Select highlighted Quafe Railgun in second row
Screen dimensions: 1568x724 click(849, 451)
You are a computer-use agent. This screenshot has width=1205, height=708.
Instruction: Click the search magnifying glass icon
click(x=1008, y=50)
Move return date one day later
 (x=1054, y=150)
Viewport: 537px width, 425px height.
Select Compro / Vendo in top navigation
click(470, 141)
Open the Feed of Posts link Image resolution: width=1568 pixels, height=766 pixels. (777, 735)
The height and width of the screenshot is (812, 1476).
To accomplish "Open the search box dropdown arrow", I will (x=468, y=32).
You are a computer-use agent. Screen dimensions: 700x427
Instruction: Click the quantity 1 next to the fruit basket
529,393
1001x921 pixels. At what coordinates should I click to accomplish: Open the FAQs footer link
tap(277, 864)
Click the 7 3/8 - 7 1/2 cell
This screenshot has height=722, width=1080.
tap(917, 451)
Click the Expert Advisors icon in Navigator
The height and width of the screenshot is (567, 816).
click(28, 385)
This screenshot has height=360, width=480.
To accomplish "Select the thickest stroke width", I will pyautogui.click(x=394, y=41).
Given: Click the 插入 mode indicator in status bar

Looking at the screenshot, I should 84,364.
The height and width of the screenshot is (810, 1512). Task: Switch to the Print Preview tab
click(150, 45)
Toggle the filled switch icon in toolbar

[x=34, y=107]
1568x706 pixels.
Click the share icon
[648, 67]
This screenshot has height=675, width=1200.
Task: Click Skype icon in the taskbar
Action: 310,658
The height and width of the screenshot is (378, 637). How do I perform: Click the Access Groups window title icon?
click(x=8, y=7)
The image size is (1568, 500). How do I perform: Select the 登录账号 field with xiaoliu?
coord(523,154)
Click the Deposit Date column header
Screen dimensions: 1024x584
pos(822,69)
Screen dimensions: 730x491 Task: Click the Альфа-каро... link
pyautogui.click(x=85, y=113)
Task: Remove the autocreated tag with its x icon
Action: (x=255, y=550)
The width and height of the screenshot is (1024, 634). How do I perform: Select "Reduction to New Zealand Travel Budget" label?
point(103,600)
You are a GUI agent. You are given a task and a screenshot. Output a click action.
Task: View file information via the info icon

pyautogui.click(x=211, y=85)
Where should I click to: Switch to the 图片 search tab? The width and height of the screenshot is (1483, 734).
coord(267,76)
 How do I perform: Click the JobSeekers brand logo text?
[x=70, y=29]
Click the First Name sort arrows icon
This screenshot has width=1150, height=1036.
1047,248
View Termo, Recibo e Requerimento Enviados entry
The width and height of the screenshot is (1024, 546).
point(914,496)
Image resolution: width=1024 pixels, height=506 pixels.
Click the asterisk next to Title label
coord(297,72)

• **Task**
Exact retyping is required: the line with "Image resolution: width=1024" through the end of the data, both ends included, and no other line.

• **Output of the exercise**
Image resolution: width=1024 pixels, height=506 pixels.
Click the asterisk next to Title label
coord(297,72)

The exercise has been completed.